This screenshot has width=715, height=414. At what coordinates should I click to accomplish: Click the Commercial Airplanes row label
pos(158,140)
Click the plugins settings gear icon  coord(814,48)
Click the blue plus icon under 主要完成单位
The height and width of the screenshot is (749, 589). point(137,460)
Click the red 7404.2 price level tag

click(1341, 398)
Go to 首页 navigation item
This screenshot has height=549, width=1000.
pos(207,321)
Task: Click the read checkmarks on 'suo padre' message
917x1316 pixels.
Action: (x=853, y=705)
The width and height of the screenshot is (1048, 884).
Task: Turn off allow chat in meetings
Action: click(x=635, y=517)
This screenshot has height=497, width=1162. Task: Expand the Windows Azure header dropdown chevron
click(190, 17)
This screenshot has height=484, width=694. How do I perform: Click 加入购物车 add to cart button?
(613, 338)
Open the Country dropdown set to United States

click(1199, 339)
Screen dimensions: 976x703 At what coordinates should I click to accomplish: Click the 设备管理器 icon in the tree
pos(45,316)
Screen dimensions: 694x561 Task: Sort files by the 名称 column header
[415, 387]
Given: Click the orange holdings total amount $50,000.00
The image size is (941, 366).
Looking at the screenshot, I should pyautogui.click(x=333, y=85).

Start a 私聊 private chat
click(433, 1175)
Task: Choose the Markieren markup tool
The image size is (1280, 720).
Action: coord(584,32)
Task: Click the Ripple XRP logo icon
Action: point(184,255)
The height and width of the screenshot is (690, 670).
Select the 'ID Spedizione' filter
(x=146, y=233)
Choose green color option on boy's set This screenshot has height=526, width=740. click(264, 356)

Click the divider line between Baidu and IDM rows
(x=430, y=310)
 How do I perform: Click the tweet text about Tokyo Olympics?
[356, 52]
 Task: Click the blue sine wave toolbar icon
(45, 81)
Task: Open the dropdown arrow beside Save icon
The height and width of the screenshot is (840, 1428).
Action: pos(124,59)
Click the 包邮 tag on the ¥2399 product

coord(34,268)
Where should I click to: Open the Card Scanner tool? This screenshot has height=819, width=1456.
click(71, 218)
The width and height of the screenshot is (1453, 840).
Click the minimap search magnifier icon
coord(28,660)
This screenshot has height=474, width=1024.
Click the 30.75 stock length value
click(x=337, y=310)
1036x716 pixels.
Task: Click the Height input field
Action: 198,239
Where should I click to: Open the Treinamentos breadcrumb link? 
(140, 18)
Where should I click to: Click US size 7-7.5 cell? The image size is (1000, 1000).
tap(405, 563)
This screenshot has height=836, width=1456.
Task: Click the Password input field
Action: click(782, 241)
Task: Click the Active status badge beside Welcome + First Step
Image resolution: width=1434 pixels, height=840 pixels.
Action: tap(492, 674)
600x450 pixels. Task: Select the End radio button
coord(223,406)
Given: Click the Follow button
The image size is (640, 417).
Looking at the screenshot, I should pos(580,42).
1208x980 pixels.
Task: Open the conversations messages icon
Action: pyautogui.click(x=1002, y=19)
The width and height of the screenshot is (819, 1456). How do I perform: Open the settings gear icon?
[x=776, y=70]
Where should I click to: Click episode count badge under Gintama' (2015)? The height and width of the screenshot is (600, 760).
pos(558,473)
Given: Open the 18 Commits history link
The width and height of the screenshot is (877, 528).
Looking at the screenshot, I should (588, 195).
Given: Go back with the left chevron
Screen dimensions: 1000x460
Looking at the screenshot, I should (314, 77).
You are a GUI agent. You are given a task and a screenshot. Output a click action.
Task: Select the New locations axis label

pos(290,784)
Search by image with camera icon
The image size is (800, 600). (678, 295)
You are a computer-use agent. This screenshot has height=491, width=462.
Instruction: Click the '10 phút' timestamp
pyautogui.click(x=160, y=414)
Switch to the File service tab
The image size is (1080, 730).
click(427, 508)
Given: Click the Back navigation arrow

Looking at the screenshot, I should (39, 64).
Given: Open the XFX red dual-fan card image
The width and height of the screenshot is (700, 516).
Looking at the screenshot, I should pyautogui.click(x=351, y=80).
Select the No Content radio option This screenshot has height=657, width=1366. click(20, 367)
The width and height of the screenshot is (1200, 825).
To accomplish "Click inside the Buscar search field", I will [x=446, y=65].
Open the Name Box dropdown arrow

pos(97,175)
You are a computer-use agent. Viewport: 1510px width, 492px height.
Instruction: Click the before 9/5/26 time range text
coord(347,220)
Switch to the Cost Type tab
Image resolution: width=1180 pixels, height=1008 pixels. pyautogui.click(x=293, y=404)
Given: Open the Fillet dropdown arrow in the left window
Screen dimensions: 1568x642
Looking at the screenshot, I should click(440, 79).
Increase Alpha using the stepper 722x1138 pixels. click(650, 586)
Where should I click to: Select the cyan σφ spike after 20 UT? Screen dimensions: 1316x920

§ WHAT NEEDS TO BE DONE
A complete answer gives every line of the data that includes "computer".

§ SOLUTION TO THE EXERCISE
You are a computer-use agent. This screenshot has height=491, width=462.
You are a computer-use agent. Viewport: 1510px width, 492px height.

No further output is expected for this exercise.